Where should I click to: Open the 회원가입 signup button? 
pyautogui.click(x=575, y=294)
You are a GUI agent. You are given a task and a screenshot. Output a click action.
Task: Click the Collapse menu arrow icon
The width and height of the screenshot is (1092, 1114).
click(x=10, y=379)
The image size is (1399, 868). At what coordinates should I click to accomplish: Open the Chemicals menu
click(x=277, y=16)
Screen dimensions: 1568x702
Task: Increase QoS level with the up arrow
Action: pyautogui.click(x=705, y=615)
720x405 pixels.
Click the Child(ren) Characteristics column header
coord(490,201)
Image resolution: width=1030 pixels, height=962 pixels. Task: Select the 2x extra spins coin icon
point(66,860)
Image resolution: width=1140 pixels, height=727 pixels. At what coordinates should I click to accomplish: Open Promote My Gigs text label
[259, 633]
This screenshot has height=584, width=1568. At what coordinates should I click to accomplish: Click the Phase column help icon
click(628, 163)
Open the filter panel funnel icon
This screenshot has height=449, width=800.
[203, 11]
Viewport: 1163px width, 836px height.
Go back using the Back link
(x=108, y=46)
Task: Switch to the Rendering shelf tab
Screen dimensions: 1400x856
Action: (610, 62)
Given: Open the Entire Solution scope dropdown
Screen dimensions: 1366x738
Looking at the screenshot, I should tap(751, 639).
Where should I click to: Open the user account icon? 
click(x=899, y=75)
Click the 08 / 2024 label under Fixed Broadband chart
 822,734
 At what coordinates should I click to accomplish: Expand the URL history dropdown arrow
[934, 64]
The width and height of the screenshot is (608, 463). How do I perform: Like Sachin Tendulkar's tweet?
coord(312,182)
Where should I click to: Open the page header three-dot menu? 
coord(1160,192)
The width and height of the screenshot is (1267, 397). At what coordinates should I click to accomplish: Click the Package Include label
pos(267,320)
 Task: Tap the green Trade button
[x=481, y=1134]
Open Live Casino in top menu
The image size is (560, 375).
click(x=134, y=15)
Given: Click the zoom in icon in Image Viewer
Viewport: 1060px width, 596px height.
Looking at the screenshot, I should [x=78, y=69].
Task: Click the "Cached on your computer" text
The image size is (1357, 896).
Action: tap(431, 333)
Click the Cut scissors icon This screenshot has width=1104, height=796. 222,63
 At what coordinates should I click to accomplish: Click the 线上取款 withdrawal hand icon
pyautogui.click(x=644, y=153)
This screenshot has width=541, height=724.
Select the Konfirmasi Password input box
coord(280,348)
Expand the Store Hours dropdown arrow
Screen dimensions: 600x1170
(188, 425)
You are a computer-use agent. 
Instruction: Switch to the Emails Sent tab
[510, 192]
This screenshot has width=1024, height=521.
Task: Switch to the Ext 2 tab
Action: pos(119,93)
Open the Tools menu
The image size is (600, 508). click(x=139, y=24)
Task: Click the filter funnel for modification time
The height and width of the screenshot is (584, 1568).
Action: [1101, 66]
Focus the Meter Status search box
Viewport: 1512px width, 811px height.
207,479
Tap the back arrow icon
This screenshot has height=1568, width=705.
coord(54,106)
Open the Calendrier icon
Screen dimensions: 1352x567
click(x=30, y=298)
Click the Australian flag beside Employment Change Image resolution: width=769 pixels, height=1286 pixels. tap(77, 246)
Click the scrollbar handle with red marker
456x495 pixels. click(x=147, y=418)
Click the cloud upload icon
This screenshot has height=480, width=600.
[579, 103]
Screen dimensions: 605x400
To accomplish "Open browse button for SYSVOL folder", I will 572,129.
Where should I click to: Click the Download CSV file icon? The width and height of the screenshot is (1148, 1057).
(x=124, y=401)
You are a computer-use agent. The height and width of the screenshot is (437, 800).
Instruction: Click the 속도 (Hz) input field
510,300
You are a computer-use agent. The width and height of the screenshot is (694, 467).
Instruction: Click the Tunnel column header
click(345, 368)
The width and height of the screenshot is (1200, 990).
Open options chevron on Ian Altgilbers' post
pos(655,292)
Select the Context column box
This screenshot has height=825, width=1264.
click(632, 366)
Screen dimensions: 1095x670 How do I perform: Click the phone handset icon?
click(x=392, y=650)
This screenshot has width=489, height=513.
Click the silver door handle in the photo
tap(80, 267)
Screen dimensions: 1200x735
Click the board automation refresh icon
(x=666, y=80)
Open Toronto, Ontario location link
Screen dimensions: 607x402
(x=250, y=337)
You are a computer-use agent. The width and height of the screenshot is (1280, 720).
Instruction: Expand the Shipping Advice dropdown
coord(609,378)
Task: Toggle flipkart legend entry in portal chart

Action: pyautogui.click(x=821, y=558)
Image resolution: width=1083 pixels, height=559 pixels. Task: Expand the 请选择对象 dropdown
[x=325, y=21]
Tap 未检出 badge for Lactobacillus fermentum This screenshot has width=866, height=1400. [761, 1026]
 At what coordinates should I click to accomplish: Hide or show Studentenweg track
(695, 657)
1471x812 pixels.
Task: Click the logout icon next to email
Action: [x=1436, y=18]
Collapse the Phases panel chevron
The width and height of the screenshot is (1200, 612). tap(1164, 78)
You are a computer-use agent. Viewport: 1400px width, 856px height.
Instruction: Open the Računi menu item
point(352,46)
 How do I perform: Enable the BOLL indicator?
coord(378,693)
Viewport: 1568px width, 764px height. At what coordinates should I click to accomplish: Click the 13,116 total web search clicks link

****************************************

### EXERCISE GOAL
Each line of the listing that includes the word "agent" should be copied out.

### SOLUTION FOR THIS EXERCISE
You are a GUI agent. You are given a task and a screenshot. Output a click action.
You are a computer-use agent. 
You are a computer-use agent. The height and width of the screenshot is (437, 800).
You are a computer-use agent. The width and height of the screenshot is (694, 467).
You are a computer-use agent. The width and height of the screenshot is (1280, 720).
You are a computer-use agent. Viewport: 1400px width, 856px height.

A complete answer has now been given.